French is the second most studied language in the world. It is spoken not only in many European countries, but also in Cambodia, Korea, and several countries in Africa. And don't forget Canada! I chose to study French because it is, and has historically been, a global influence, both linguistically and culturally. It is also a beautiful language to speak and to listen to. 

falterzan-32's profile pic

falterzan-32 | eNotes Newbie

Posted on

Wow, it is really nice to see many ppl admiring Arabic Language.

As it's my first language I dont need to learn it fortunately but I am starting German because it is the most widely spoken in Europe and for my Medical practice as well.

iamkaori's profile picture

iamkaori | Student, Grade 9 | (Level 2) Salutatorian

Posted on

I speak and learn quite a few languages, and here are some suggestions:

If you started with English, Spanish would be a smoother choice for you if you are considering staying in the United States for your lifetime. Spanish is the second most common language spoken here, and I see no reason why you should not take it. I am currently in the course of studying this language and it is helping me tremendously in life.

If you are planning to go international, pick up some Chinese. Chinese I assume is the second most popular language spoken in the world, and it is commonly said that Chinese industries would come to overpower the United States' one day. Chinese letters are completely different obviously as compared to the English alphabet, but its sentence structure is most similar to the English language out of the Asian languages, as far as I know. (Subject + verb + object etc.)

These are two of the languages I know and I know for sure that they have helped me a lot in my life. Good luck!

clyoon's profile pic

clyoon | Student, Grade 12 | (Level 1) Salutatorian

Posted on

I believe Spanish and Chinese are the two biggest languages besides English in this world. If you learn and are able to speak Spanish, you can talk to so many people in so many countries, such as America, Brazil, Mexico, Guatemala, Spain, Chile, Argentina, Puerto Rico, Venezuela, etc etc. Pretty much you can speak to everyone in South America, Central America, many people in North America and in Europe.
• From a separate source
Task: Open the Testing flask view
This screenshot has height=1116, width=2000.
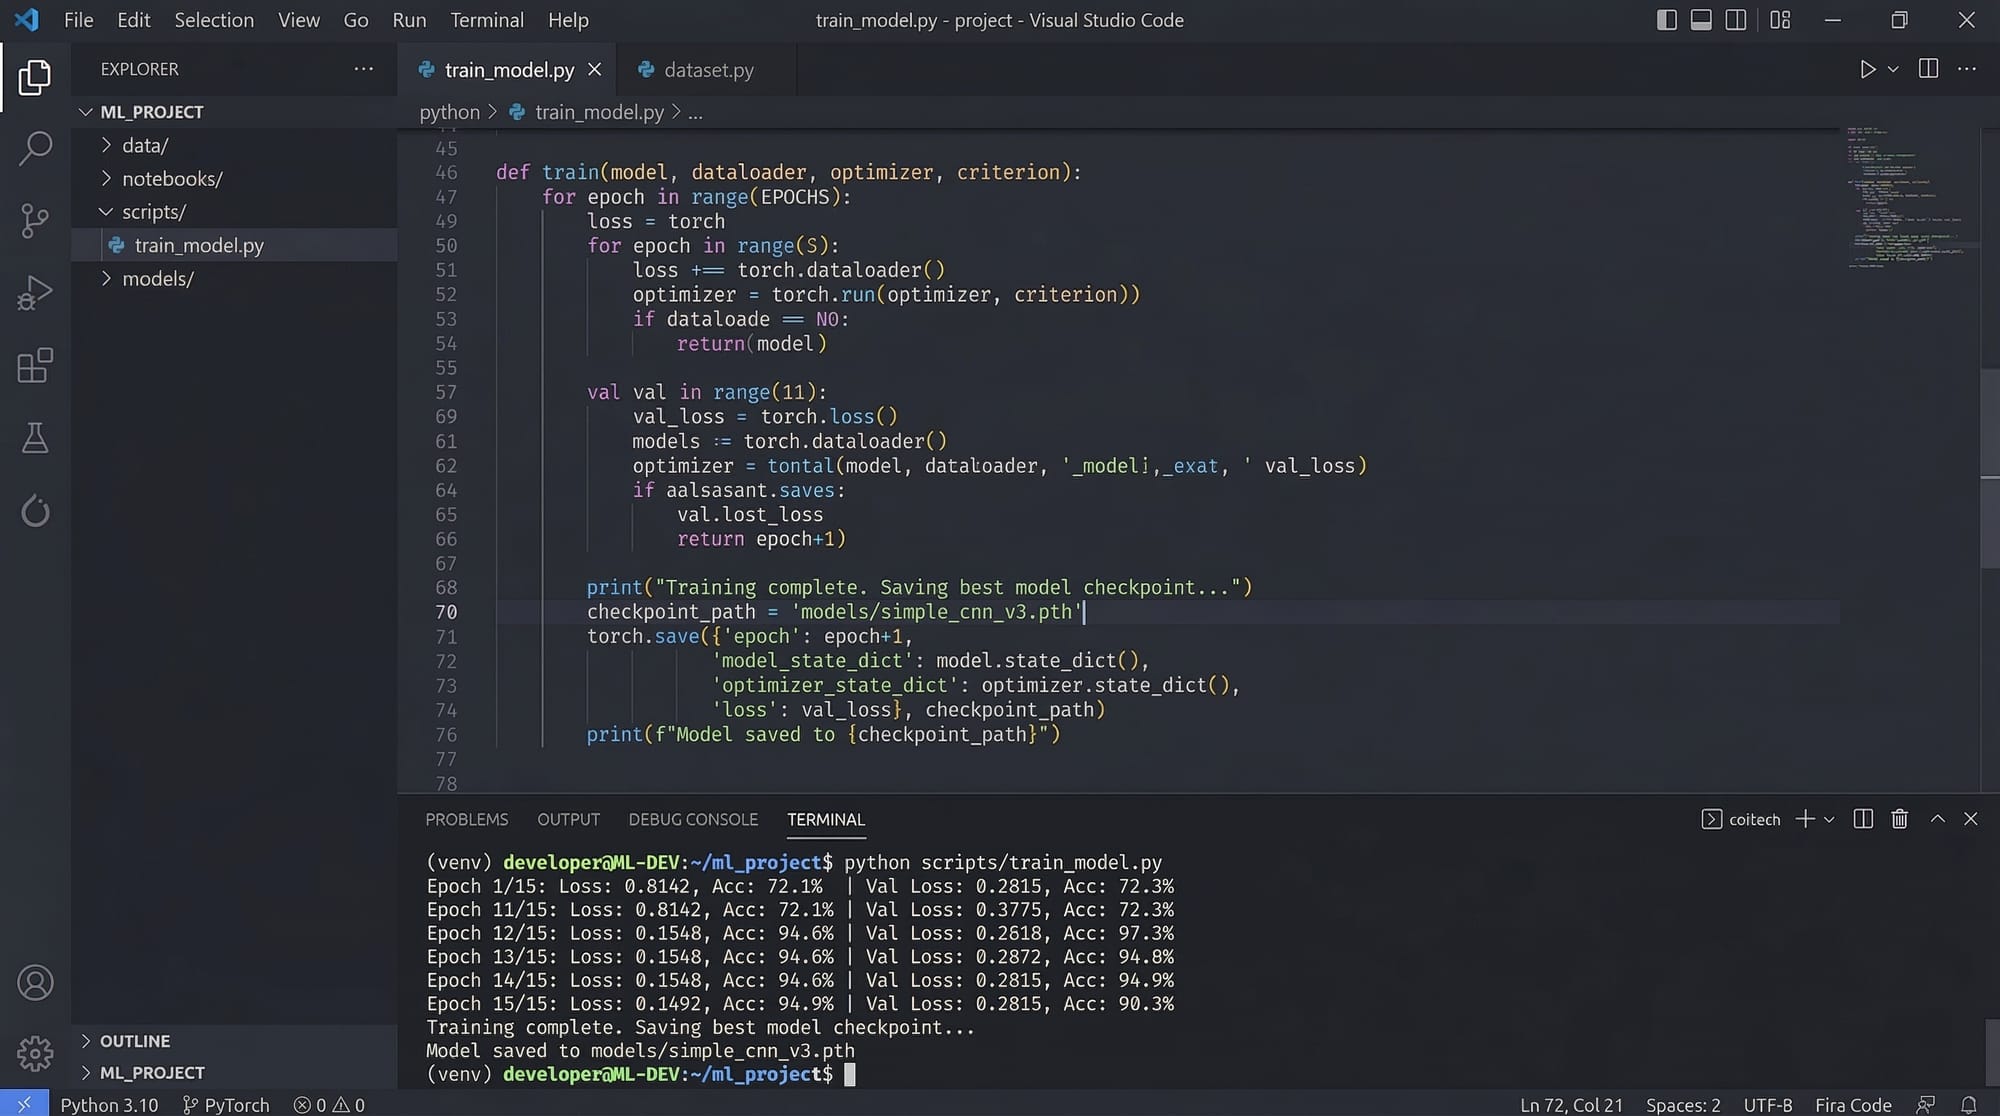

Spanish is a very popular language and it is fun to learn in my opinion! I took it in high school for 3 years and I enjoyed it. It's not too difficult to learn. 

Chinese is also a popular one because the Chinese population is big in this world. Also there are many Chinese immigrants and Chinese families in America and Canada. If you're interested in Chinese, however, there is actually no language called Chinese. The Chinese speak either Mandarin or Cantonese. I would suggest Mandarin because it is more popular than Cantonese. Mandarin is more popular because a greater population speaks it. 

eli468's profile pic

eli468 | Student, Undergraduate | (Level 1) Valedictorian

Posted on

For a job in the medical field one of the languages that is considered of highest importance in the U.S. to learn is Spanish. It is the," primary second language learned and spoken in the United States." 
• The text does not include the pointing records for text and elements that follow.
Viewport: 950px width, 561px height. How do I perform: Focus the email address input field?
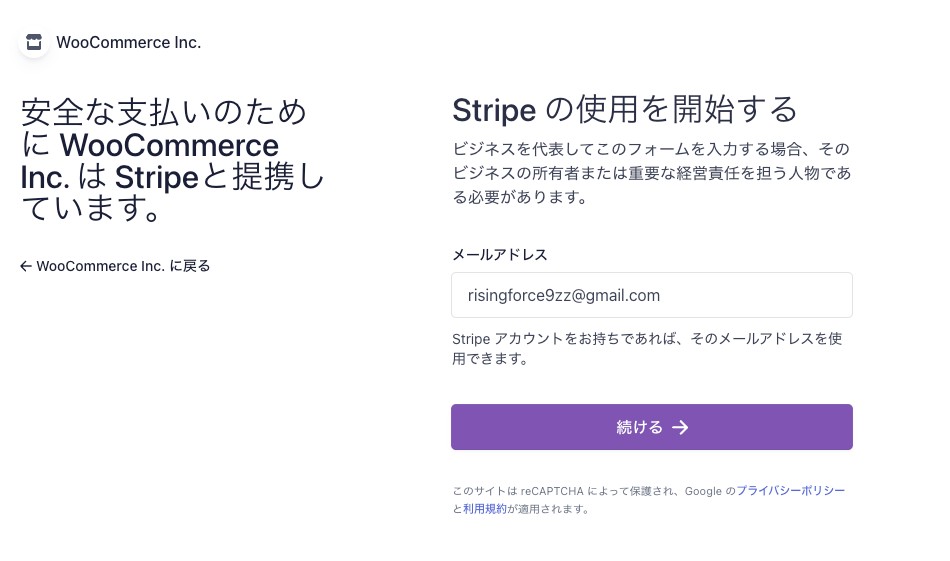[x=652, y=295]
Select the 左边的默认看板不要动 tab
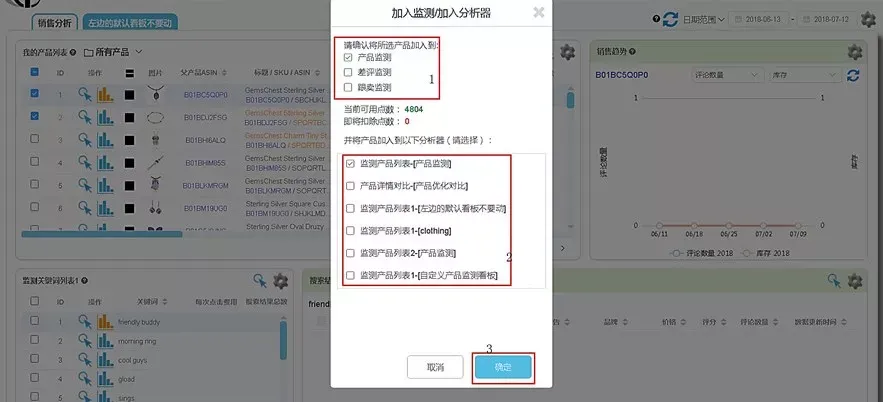883x402 pixels. 130,23
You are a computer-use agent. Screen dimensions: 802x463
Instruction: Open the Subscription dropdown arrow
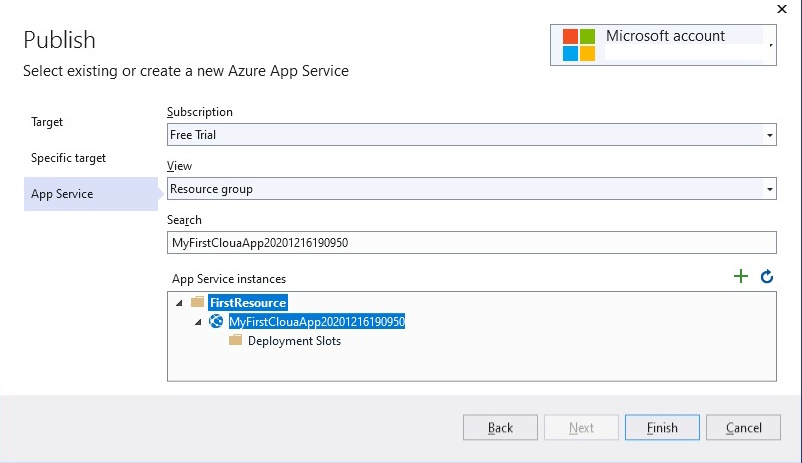(769, 135)
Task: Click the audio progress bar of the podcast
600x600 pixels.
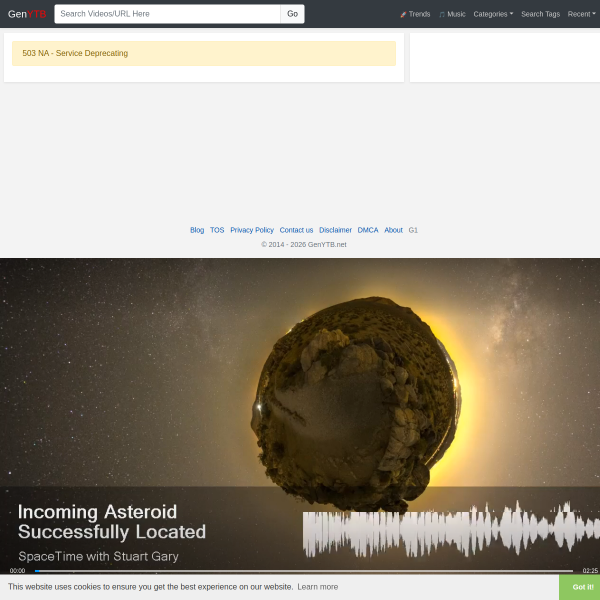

Chinese and French are also good languages to learn, but it really does depend on your job field, if you plan to travel, where you will be living, etc.

One of the best ways to learn a language is to pick a language that you enjoy learning. It can be very easy to not retain what you learn if it isn't a language you are passionate about. Also, it is said that after learning another language, learning any after that gets easier and easier so you could always start with a language you enjoy even if it is used less and then learn a more used language in the medical field such as Spanish.

Wiggin42's profile pic

Wiggin42 | Student, Undergraduate | (Level 2) Valedictorian

Posted on

I chose to study Spanish because so many people speak it in the United States. I've found it immensely helpful in my local and Church community. It enabled me to set up play dates for my sister and make friends with my neighbors (trivial, I know). Learning Spanish opened a new world of music and culture that I've grown to love and appreciate. These might seem really trivial reasons but I love them anyway.